I did another Crazy-Lady thing last night.....
Ida needed to go out about 11PM.
After taking her harness off and putting it back on her at least 7 times before I finally got it right....cut me some slack I'm sick.....I opened the door to find the entire porch and steps coated with about 1.5" of ice, and her cable was at the bottom of the stairs. So being the rational clear thinking person I am. I reasoned that given my somewhat weaken state (I've been sick in bed for days) I figured that I probably did not possess the strength nor the balance needed to walk across slick wet ice. (I honestly thought walking on water would have been easier.) Plus the whole wrestling with a harness-and-a-dog-that-HAS-to-go thing seconds before had just about done me in. So I put on Joe's shoes that were in the hall, went outside and sat down on the porch in my oh so stylish Farm King thermal long johns. Then proceeded to scoot my butt across the porch and down the stairs to retrieve the cable.
Granted attempting to walk on water...er....ice probably would have resulted in a lot of slipping and falling down the steps, but it would have been quicker, not nearly as wet and cold and perhaps even more graceful. I'm also pretty sure that slipping and falling down the steps, albeit not as safe, would not have resulted in the full moon that I flashed the neighborhood. Ah yes, unknown to me at the time but very quickly realized was the simple fact that my warm long john clad butt sitting on top of barely frozen ice would fuse my pants to the step. You get the picture don't you? I stood up and my pants stayed put. Ahhh yes, the cool crisp breeze of Midwest ice storm.....mmmmm Another Crazy-Lady-Kodak-Moment. I quickly yanked my now ice encrusted pants back into place, and untangled the cable as slivers of ice pelted me. I scaled the steps and crossed the porch on my hands and knees with my sodden backside turned toward the world.

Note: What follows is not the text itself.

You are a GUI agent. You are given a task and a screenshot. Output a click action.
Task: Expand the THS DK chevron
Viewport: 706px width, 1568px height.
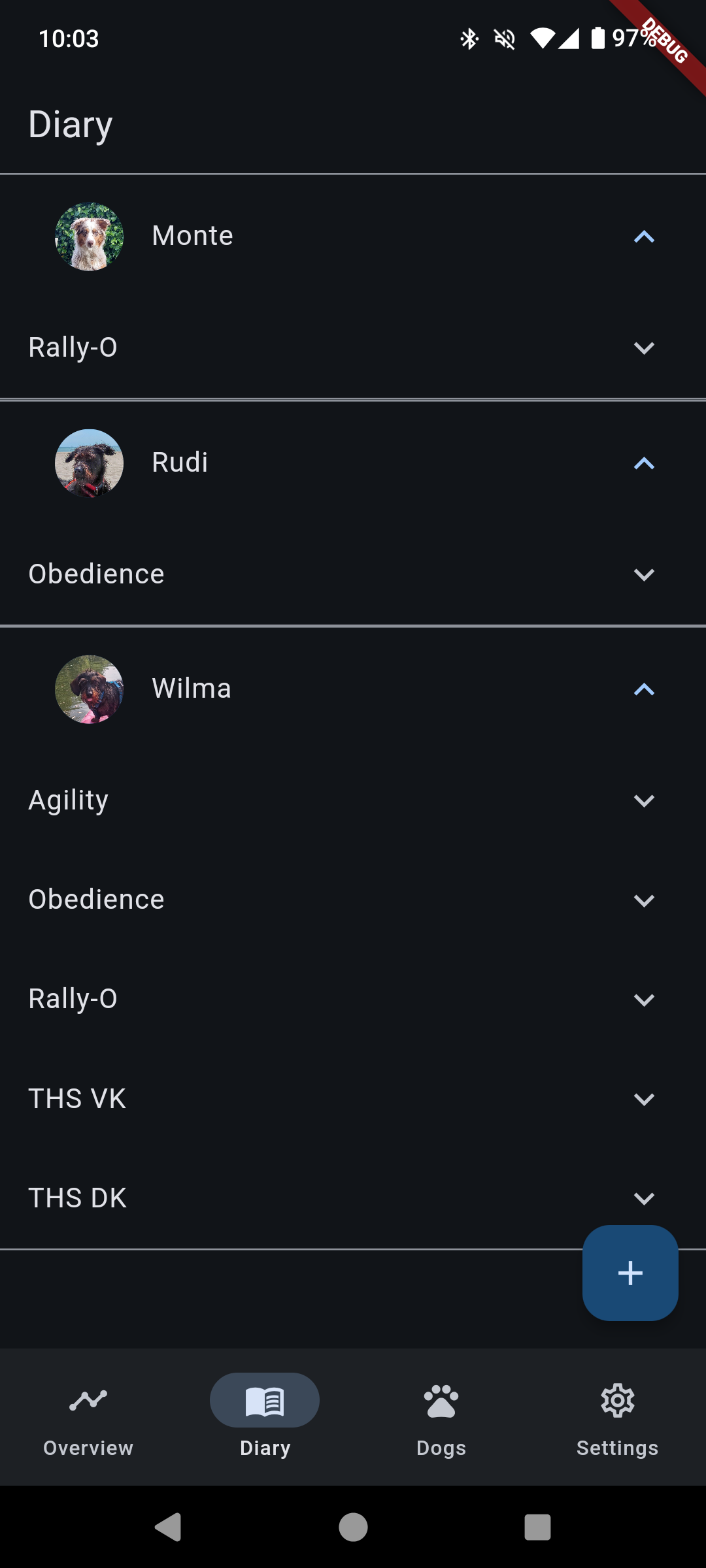click(x=644, y=1199)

Once in the house I hooked up IdaMae, opened the door and let her out. She wasn't out there long. With Ida back in the house and untethered I let the cable drop to the porch floor just outside the door as is my habit. The damn thing mockingly slipped and slithered it's way across the porch and down the stairs as I watched helpless. I shod Joe's shoes once again and made another trek (can one "trek" on ones butt??) out onto the porch and down the stairs, remembering the lesson I had learned just moments before regarding warm butts and barely frozen ice. Although you could scarcely say my butt was warm at this point.

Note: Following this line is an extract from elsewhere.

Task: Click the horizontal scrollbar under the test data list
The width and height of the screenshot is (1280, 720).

I wonder what Joe thought when he got up this morning and found the front door tethered to the dogs cable???
Farm King thermal long john clad butts will freeze to icy steps (as do tongues to steel poles see "A Christmas Story").
Dog tie-out cables are vengeful buggers that will mock you and will only tangle during ice storms and downpours.
Whenever the dog wants out wake up Joe.